La novela “EL INOCENTE” de Gabriele D’Annunzio, ha inspirado una gran película, una satisfactoria despedida de un director humano, demasiado humano, quien llevó siempre al arte como el tesoro más preciado que pudo darle la vida, y legó para la posterioridad un puñado de obras cinematográficas de marcado virtuosismo. Esto, sin hacer acopio de su abundante actividad escénica (ópera, teatro, ballet…) donde su talento fluía de manera inagotable.

Lo que la película plasma, creo yo que es el sueño frustrado de tantísimos hombres, de tener a una mujer que sea fiel de manera irrestricta, mientras soporta con resignación que ellos sean infieles por el resto de sus vidas. Tullio Hermil es uno de estos típicos machos, pertenece a la clase alta, porque el machismo no tiene clase, y sin recato alguno le pide a su abnegada esposa que entienda, colabore y haga la vista gorda, mientras él desfoga su pasión por la irresistible Teresa Raffo. De palabras para afuera –como hacen algunos- Tullio se muestra condescendiente y sugiere a su esposa que también ella puede hacer su vida como desee.

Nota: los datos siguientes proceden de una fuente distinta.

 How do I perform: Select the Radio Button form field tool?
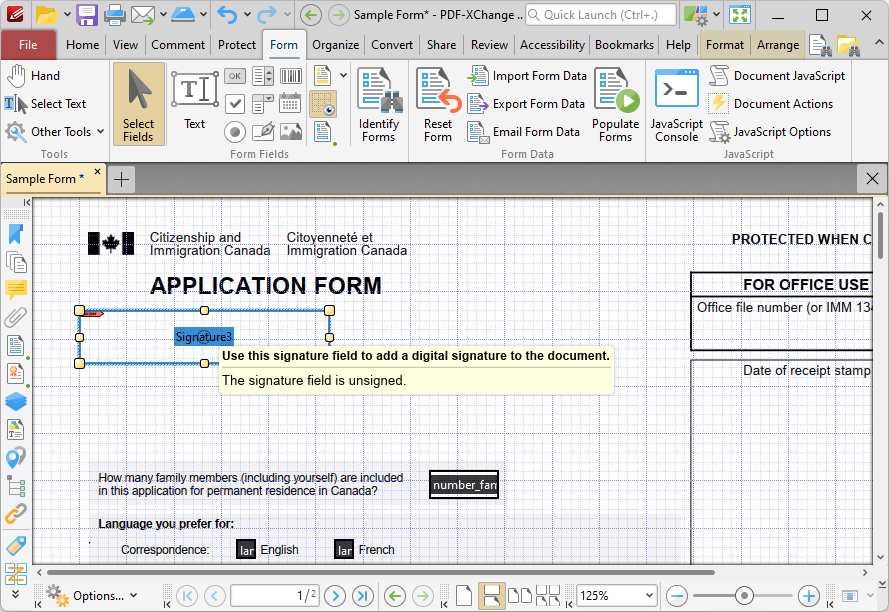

Así, Giuliana comenzará a tratar al joven y brillante escritor Filippo D’Arvorio, y pronto el destino entrará a hacer de las suyas para poner las cosas en su lugar y hacer que muchas palabras deban ser tragadas.

Un precioso y elocuente alegato contra la arrogancia machista, que ninguna mujer debería perderse, y que los hombres deberían apreciar a ver si se bajan de esa nube en la que muchos se encuentran subidos.

Una colorida ambientación en el reconocible ambiente aristocrático de Visconti, una grata presencia de la muy bella Laura Antonelli, y una atinada caracterización de la inolvidable Jennifer O’Neill a quien siempre recordaremos por “Verano del 42”, consolidan un filme de gran solidez argumental y que permite al director italiano congraciarse con la dignidad femenina por la que tan poco aprecio demostró a lo largo de su carrera.

Y en el aire quedan flotando las firmes palabras de Teresa: "¿Por qué los hombres, con una mano nos levantan hasta las estrellas y con la otra nos arrastran abajo?, ¿Por qué no pueden dejarnos caminar por la tierra junto a ustedes, mujer junto a hombre, criatura junto a criatura, nada más y nada menos?"